From the newborn hearing screening to transition to adulthood, deaf children and their parents are faced with frequent assessments. Accurately and appropriately assessing the hearing of deaf children requires professionals who are knowledgeable and skilled in working with this diverse group of youngsters. Professionals should be capable of effective and sensitive communication with parents and children, and families should feel comfortable taking an active role in the assessment and intervention of their deaf children.
What we know
Hearing tests for children vary based on the individual, the goal of the test, and the developmental age of the child. Screenings identify at-risk children and do not alone diagnose hearing loss. A full diagnostic hearing test identifies or rules out hearing loss, identifies the type, degree, and configuration of the hearing loss, and helps determine the need for or course of intervention. Hearing tests establish baselines and evaluate progress of intervention or therapy. They assess everyday functional auditory skills and provide evidence for the use of hearing instruments or educational accommodations.
Assessing the hearing of children is not a single event but a process, and it may take several appointments for a full assessment. Hearing assessment does not rely on any single test; rather, several tests typically are performed serving as cross-checks and assessing different aspects of hearing. Physiologic tests measure the ear and brain’s responses to sound and do not require the child to participate beyond sitting still (which can be a big challenge!); whereas behavioral tests directly measure the child’s functional hearing, or what the child actually perceives, and require the child’s participation. Full child and family histories are part of any audiological assessment. Once a child is diagnosed with hearing loss, audiologists monitor the child’s hearing sensitivity at least every 6 to 12 months.
The diagnosis of hearing loss/ deafness in infants relies on physiologic measures, as infants are not able to reliably tell us what they can or cannot hear. Auditory brainstem response (ABR) testing is the primary method of diagnosing hearing loss in this group. In children younger than 6 months, the procedure can be administered while the infant is asleep. Older infants and children must typically be given sedation or anesthesia to remain still for the testing.
Children who are 6 months of age or older can participate in behavioral hearing testing. After age 5, this usually means raising a hand or pressing a button when a sound is heard. For younger children, it involves some kind of conditioned response. In Visual Reinforcement Audiometry (VRA), children are trained to look at a toy or movie when they hear a sound.

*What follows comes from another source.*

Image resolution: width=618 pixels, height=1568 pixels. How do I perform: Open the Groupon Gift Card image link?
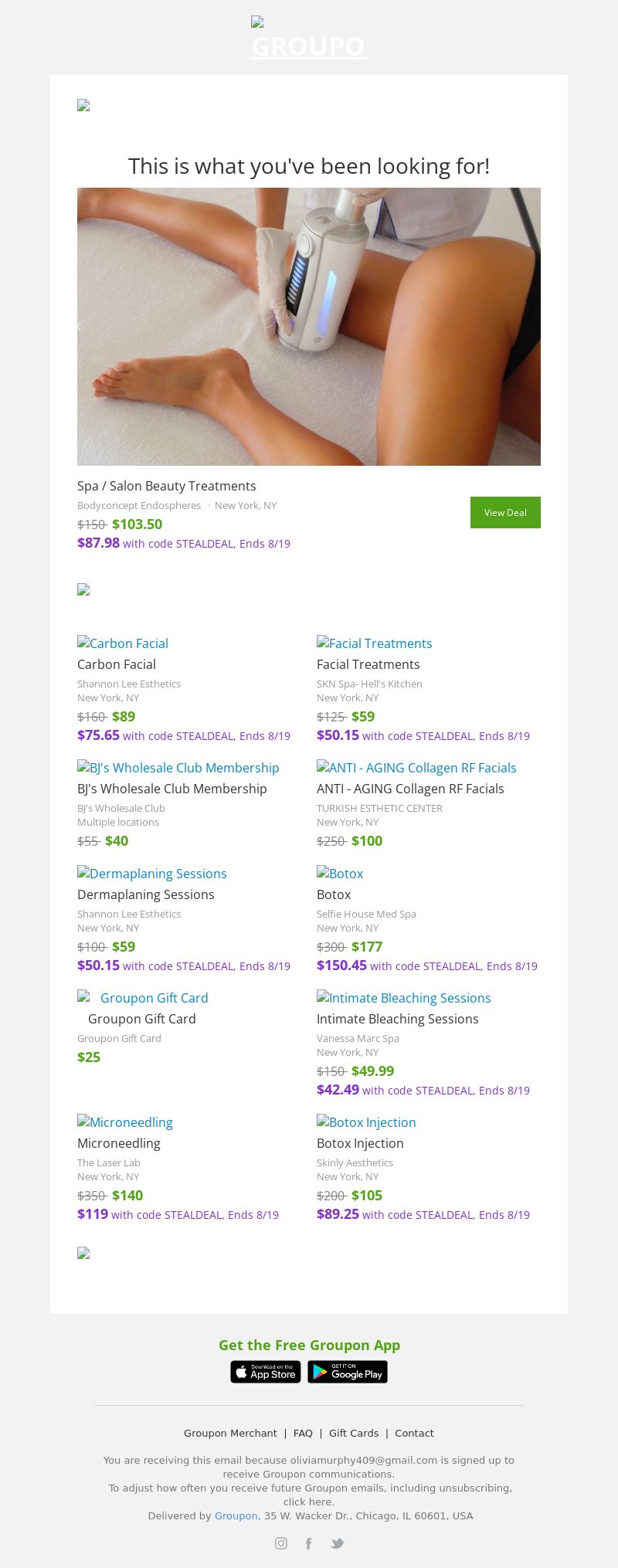[x=143, y=997]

Children who are 30 months and older may complete Conditioned Play Audiometry (CPA), in which they perform a play-task when hearing a sound. The validity and reliability of both VRA and CPA depend on appropriate conditioning and reinforcement from the tester and distinguishing between true and false responses. Special methods may be used to condition deaf children, such as using a vibratory stimulus.

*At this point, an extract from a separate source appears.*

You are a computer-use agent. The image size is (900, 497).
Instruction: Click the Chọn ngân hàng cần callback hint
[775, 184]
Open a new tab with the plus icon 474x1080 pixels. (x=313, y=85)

When testing the functional auditory skills and speech perception of children with severe to profound hearing loss, clinicians should choose test instruments at appropriate language and difficulty levels to elicit and demonstrate the child’s auditory strengths and areas for growth. Speech perception is tested both with and without the child’s hearing devices (e.g., hearing aids, cochlear implants) to document their efficacy. Diagnostic hearing assessments include word recognition tests, where the deaf child either speaks, signs, or writes words that s/he hears. Intervention-oriented hearing tests may include basic auditory skills, sentence recognition, listening in noise, speechreading, parent/teacher/student report, and tests in the child’s actual classroom.
What we don’t know
ABR test results are used as proxy (stand-in) for hearing thresholds, but the functional hearing of a child is unknown until behavioral testing is completed. Emerging evidence suggests that Auditory Steady State Response (ASSR) testing may supplement the ABR with more detail regarding deaf individuals’ residual hearing. Some children may not complete behavioral hearing tests reliably and may require ABR. Hearing tests provide evidence for intervention, but outcomes are not completely dependent upon test results.
Accurate hearing assessments of deaf children require skilled pediatric audiologists working in tandem with parents and children. Procedures should be transparent to parents and also to children as they age. Deaf children may require different test procedures or instruments than other children with lesser hearing losses. Pediatric audiology remains a critical shortage area in many locales, creating additional obstacles to obtaining appropriate and timely assessment.
Moeller, M. P., Carr, G., Seaver, L., Stredler-Brown, A., & Holzinger, D. (2013). Best practices in family-centered early intervention for children who are deaf or hard of hearing: An international consensus statement. Journal of Deaf Studies and Deaf Education, 18, 429-445. Yoshinaga-Itano, C. (2013). Principles and guidelines for early intervention after confirmation that a child is deaf or hard of hearing. Advance online publication. Journal of Deaf Studies and Deaf Education, 19, 143-175.